---------- Extracted entries ----------

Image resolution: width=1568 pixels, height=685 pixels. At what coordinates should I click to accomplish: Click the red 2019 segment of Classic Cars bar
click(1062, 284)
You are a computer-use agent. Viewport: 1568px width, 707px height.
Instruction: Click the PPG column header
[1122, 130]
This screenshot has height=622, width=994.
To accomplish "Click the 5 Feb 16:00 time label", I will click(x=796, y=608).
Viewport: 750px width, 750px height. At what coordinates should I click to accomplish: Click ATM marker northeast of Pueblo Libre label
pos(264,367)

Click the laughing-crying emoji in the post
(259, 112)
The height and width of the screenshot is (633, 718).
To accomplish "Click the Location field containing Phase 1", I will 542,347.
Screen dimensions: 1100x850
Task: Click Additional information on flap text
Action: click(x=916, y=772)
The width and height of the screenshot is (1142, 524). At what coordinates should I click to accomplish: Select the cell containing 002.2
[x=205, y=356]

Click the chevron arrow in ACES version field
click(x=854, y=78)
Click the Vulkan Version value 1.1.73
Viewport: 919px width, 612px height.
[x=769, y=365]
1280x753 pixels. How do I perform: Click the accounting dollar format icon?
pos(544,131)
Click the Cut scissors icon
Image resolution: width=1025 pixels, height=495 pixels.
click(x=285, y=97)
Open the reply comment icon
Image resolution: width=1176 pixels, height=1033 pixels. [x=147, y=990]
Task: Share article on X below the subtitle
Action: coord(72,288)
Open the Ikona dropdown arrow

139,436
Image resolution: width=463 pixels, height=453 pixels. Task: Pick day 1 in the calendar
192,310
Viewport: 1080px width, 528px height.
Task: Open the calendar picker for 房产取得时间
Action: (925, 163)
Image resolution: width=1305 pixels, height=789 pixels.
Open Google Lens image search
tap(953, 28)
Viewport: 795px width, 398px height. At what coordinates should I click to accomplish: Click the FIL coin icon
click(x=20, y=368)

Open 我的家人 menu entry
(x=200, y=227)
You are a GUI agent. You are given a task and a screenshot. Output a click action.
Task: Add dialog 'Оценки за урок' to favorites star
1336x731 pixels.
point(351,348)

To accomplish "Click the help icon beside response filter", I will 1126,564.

----------

# The problem:
Write the entries above out again. Match them exactly.

# Response for this exercise:
Image resolution: width=1568 pixels, height=685 pixels. At what coordinates should I click to accomplish: Click the red 2019 segment of Classic Cars bar
click(1062, 284)
You are a computer-use agent. Viewport: 1568px width, 707px height.
Instruction: Click the PPG column header
[1122, 130]
This screenshot has height=622, width=994.
To accomplish "Click the 5 Feb 16:00 time label", I will click(x=796, y=608).
Viewport: 750px width, 750px height. At what coordinates should I click to accomplish: Click ATM marker northeast of Pueblo Libre label
pos(264,367)

Click the laughing-crying emoji in the post
(259, 112)
The height and width of the screenshot is (633, 718).
To accomplish "Click the Location field containing Phase 1", I will 542,347.
Screen dimensions: 1100x850
Task: Click Additional information on flap text
Action: click(x=916, y=772)
The width and height of the screenshot is (1142, 524). At what coordinates should I click to accomplish: Select the cell containing 002.2
[x=205, y=356]

Click the chevron arrow in ACES version field
click(x=854, y=78)
Click the Vulkan Version value 1.1.73
Viewport: 919px width, 612px height.
[x=769, y=365]
1280x753 pixels. How do I perform: Click the accounting dollar format icon?
pos(544,131)
Click the Cut scissors icon
Image resolution: width=1025 pixels, height=495 pixels.
click(x=285, y=97)
Open the reply comment icon
Image resolution: width=1176 pixels, height=1033 pixels. [x=147, y=990]
Task: Share article on X below the subtitle
Action: coord(72,288)
Open the Ikona dropdown arrow

139,436
Image resolution: width=463 pixels, height=453 pixels. Task: Pick day 1 in the calendar
192,310
Viewport: 1080px width, 528px height.
Task: Open the calendar picker for 房产取得时间
Action: (925, 163)
Image resolution: width=1305 pixels, height=789 pixels.
Open Google Lens image search
tap(953, 28)
Viewport: 795px width, 398px height. At what coordinates should I click to accomplish: Click the FIL coin icon
click(x=20, y=368)

Open 我的家人 menu entry
(x=200, y=227)
You are a GUI agent. You are given a task and a screenshot. Output a click action.
Task: Add dialog 'Оценки за урок' to favorites star
1336x731 pixels.
point(351,348)

To accomplish "Click the help icon beside response filter", I will 1126,564.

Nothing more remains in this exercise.